Problem details: Transcribe the following entries word for word; no picture is to appear in the copy.

########################################

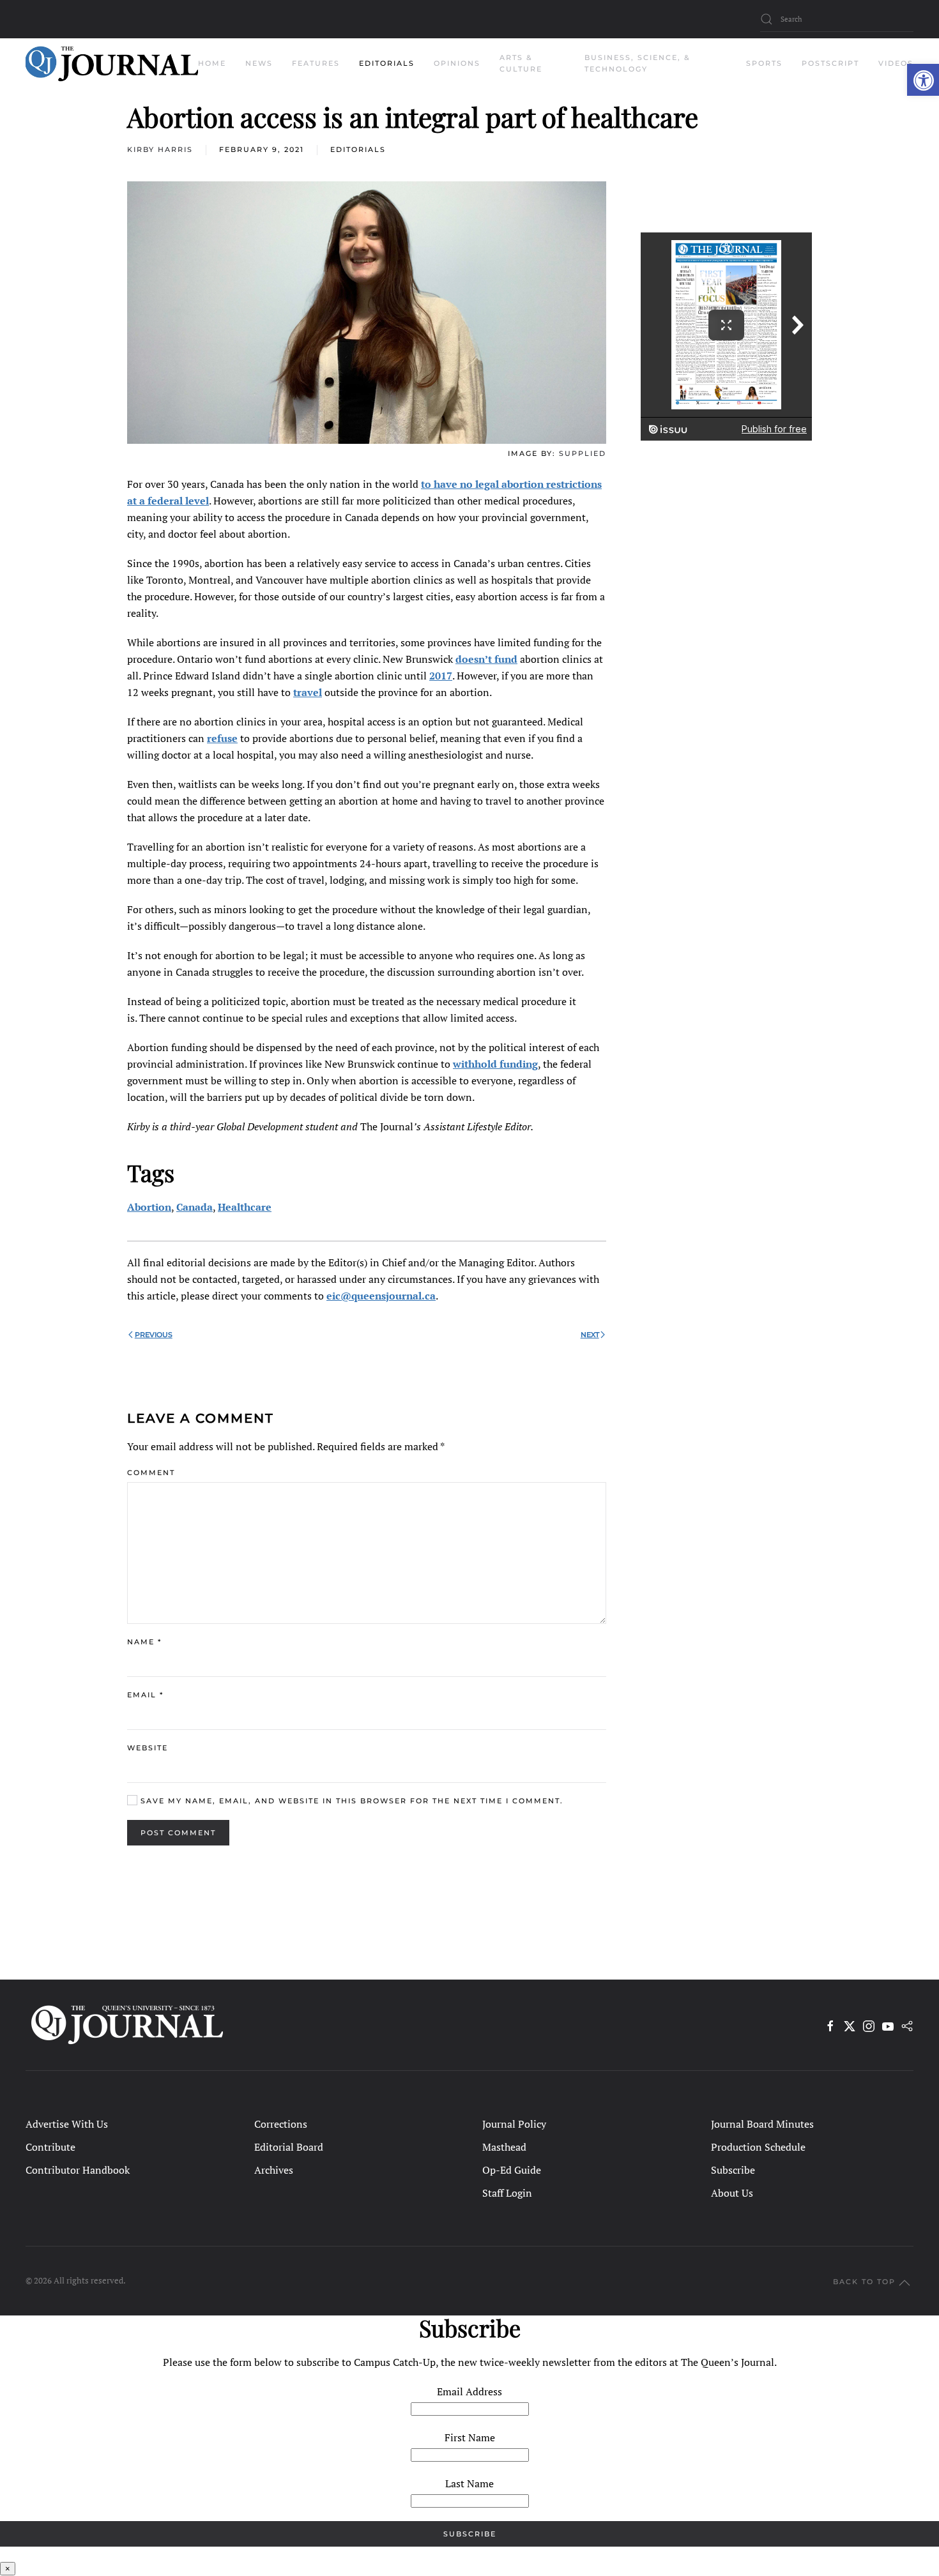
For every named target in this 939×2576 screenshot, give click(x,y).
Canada (194, 1207)
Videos (895, 63)
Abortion (149, 1207)
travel (307, 692)
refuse (222, 738)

########################################

Result:
For every named target in this 939×2576 screenshot, give click(x,y).
Canada (194, 1207)
Videos (895, 63)
Abortion (149, 1207)
travel (307, 692)
refuse (222, 738)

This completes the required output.